The awards said it all. For his contribution to cinema, Dilip Kumar was conferred with the Dadasaheb Phalke Award, India’s highest award in the arts, and also received the Padma Bhushan and the Padma Vibhushan, the country’s second-highest civilian award.
Kumar also possessed the distinction of being the only Indian recipient of Pakistan’s highest civilian award, Nishan-e-Imtiaz.
Ziya Us Salam, a veteran film critic who conducted several interviews with Kumar, said he was “the first one who could bridge the gap between actor and star.”

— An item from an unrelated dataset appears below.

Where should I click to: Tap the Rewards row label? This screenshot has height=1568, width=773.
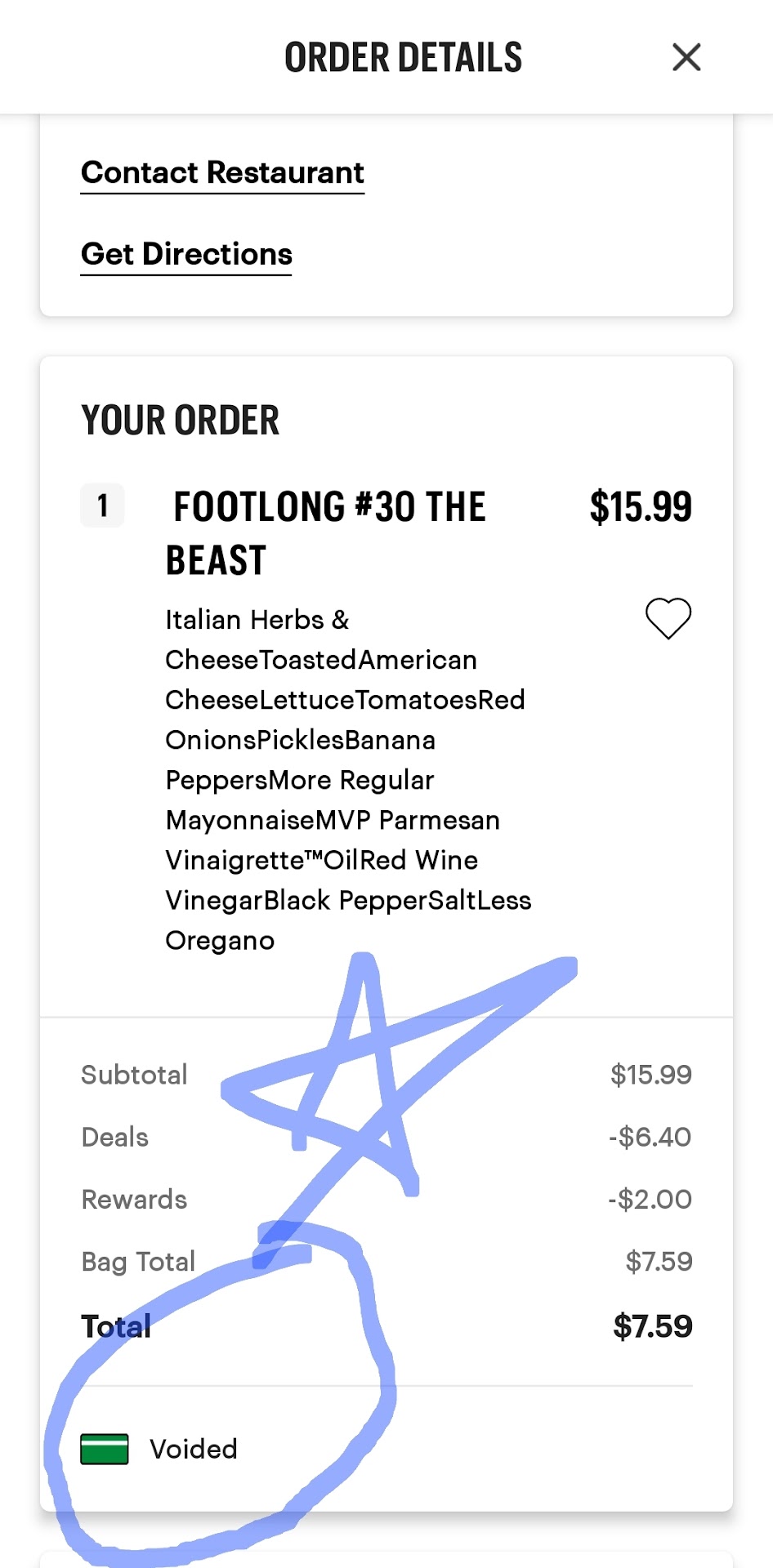[135, 1199]
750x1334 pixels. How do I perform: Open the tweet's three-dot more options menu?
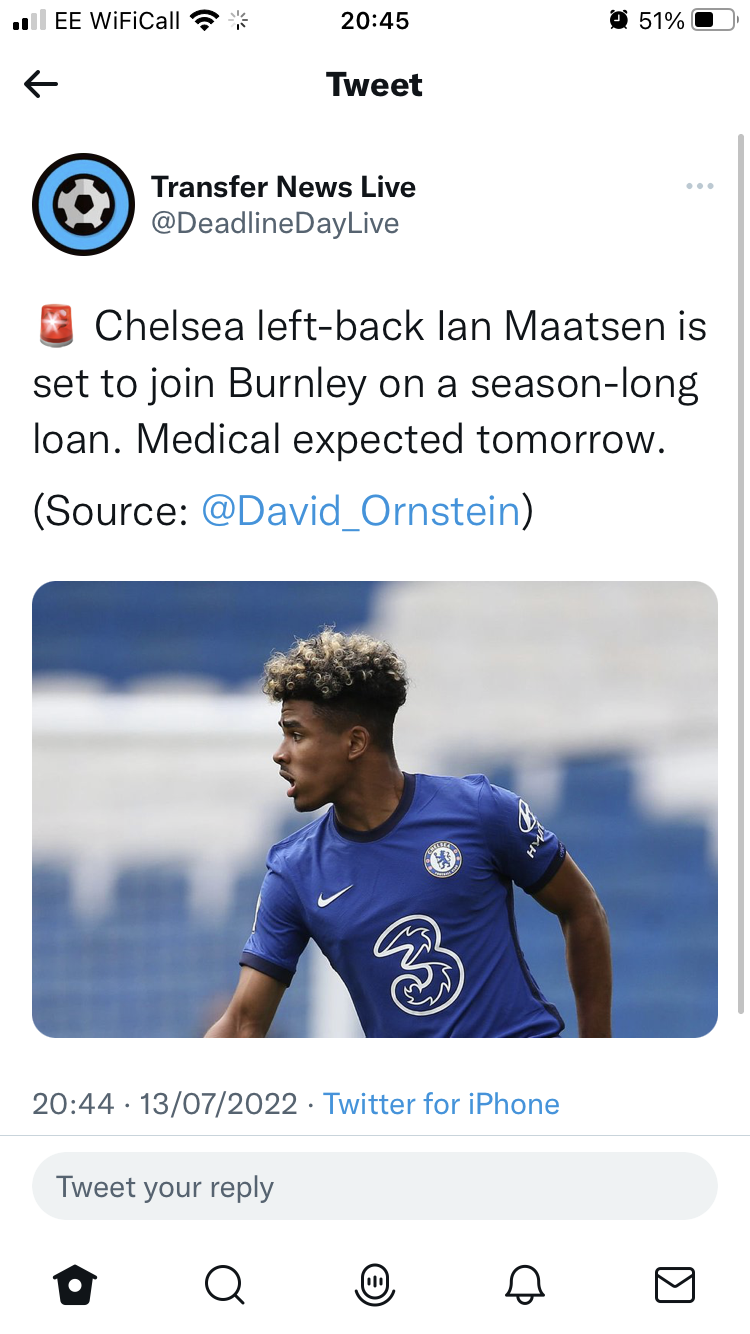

Salam also shone a light on Kumar’s love for Urdu and Persian literature and his taste in music, telling Arab News: “He was a very good singer and music connoisseur, but what is unknown about Kumar is his humility and devotion to God. He was a pious, practicing Muslim, a humanitarian and among the best neighbors one could get.”
Kumar’s philanthropic nature found a mention in a tribute from across the border in Pakistan as well, with Prime Minister Imran Khan highlighting the actor’s efforts to help raise funds for the Shaukat Khanum Memorial Hospital (SKMTH), the cancer hospital Khan founded in the 1990s.
Khan said he was “saddened” to learn of the actor’s passing, calling him the “greatest and most versatile actor” of his generation.
“I can never forget his generosity in giving his time to help raise funds for SKMTH when the project launched.”
On Wednesday, Bollywood actors and filmmakers, including Shah Rukh Khan, Vidya Balan and Karan Johar, thronged to pay their respects to Kumar at his residence in Mumbai. The funeral was held with state honors at a graveyard in the city.